Member of the Project Management Committee for a DEET Funded, Edith Cowan-Murdoch University Joint Project, 1996-97, The Indian Ocean Rim Region: A Prototype Virtual Library.

Since Prof. Gertzel retired from the Editorship of ARAS and finished ‘tidying up’ and handing over she worked primarily on the Uganda Historical Dictionary, and worked on a second edition with Dr T Ofkansky, (Washington) for which she wrote a long introductory essay (unpublished).  She also provided a working document relating to her own research materials and library/archival holdings which after some fifty years of working in east Africa constitute a significant holding on East African history and politics.

As an Honorary Research Fellow, University of Western Australia, History Dept (2003-:2007-8)

In connection primarily with the second edition of the Uganda Historical Dictionary (see above) Prof. Gerzel have extended her research on Uganda to the country’s pre-history. This is primarily through documentary sources and the growing body of material becoming available as a result of the increasing body of research eespecially by both archeological and historical linguists. At the same time she continued to work on the post-colonial state and in particular the regime under President Yoweri Museveni. For both projects Prof. Gertzel spent nearly three months, from October 2006 to January 2007 in Uganda at the Makerere Institute of Social Research.

 

African Studies Association of Australasia and the Pacific.(AFSAAP)
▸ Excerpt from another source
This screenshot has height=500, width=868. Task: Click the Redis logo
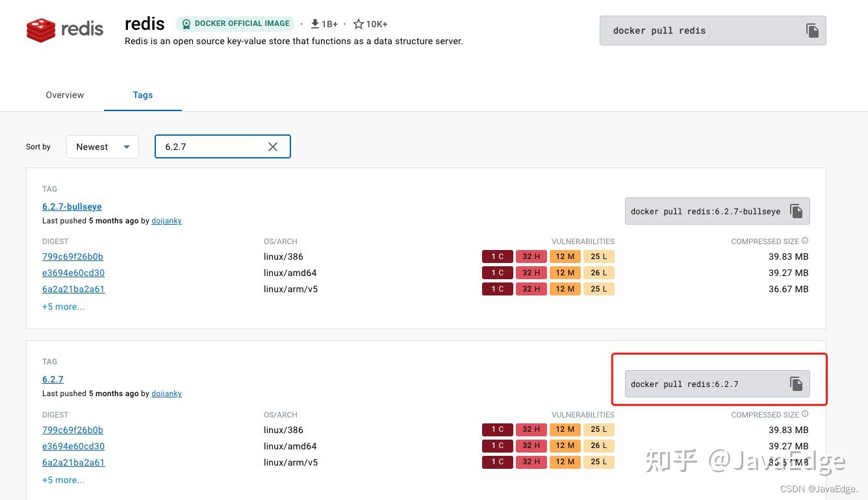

President, AFSAAP, 1982-1984.

1982-2010. Active role as a member of the Executive of the African Studies Association of Australasia and the Pacific (AFSAAP) and editor, of AFSAAP Newsletter through its successive reorganisations to its present status as Australasian Review of African Studies (ARAS), the transformation of which into a peer-reviewed journal. Co-organisor (with Dr Peter Limb) of the AFSAAP 1999 Annual and International Conference on New African Perspectives:Africa, Australasia and the Wider World at the End of the 20th Century held in Perth. November 1999.